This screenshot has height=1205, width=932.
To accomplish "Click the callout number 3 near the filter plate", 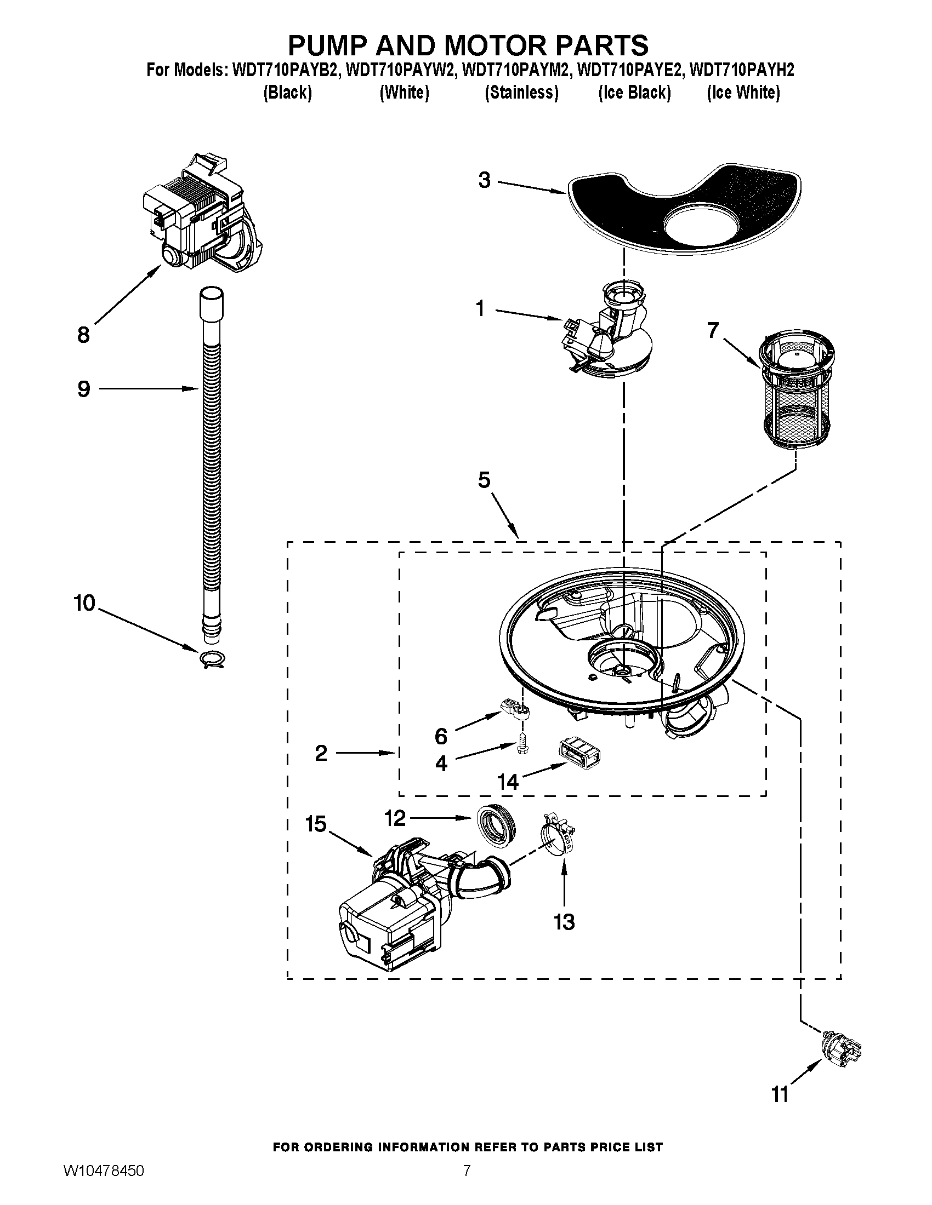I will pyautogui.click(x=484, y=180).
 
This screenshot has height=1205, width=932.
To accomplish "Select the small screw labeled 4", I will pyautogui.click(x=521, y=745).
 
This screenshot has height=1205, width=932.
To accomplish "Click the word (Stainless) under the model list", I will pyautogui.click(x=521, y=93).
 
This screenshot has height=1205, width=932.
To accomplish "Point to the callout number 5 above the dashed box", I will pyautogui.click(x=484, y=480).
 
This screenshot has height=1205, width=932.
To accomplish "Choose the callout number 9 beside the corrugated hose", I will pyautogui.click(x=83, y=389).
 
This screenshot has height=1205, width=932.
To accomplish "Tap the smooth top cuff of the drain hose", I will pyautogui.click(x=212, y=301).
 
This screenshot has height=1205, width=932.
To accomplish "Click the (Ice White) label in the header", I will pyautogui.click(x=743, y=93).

##############################

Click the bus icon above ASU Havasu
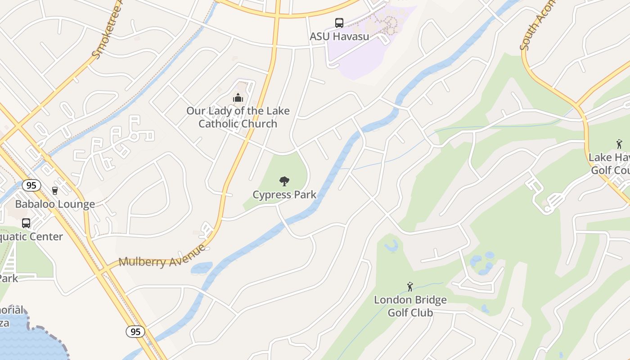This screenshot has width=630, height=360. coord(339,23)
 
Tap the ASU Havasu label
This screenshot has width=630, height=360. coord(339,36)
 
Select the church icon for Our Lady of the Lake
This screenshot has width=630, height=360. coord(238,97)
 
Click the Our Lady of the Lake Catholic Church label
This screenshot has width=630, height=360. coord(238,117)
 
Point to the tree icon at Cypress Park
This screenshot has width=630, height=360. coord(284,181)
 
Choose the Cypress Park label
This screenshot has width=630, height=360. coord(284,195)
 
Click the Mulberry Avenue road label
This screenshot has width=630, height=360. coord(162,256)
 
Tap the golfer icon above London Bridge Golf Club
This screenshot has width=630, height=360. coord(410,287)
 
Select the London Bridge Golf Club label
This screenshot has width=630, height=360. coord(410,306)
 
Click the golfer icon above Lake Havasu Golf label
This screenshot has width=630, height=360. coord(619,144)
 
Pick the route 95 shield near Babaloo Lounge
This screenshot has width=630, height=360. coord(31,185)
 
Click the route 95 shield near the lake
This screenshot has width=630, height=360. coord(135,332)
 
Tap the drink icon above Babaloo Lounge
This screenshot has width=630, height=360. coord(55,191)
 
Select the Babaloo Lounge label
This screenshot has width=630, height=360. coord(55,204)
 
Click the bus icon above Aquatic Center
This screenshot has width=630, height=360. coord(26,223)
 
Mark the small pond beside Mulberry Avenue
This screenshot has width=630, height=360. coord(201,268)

##############################

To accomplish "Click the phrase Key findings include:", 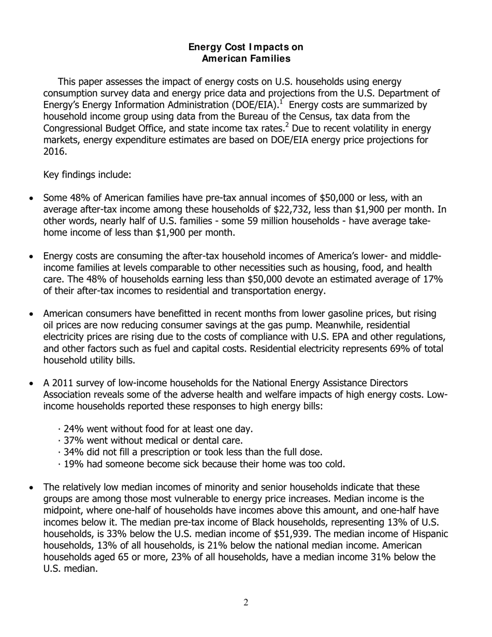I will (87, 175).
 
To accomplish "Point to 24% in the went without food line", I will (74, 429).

##############################

▶ _SHORT EXERCISE_:
Reproduce word for word the part of the listing above that opens with the line containing "Select the London Bridge Golf Club label" and closes with the line containing "This screenshot has width=630, height=360. coord(619,144)", including both of those lines.

▶ _COMPLETE ANSWER_:
Select the London Bridge Golf Club label
This screenshot has width=630, height=360. coord(410,306)
 
Click the golfer icon above Lake Havasu Golf label
This screenshot has width=630, height=360. coord(619,144)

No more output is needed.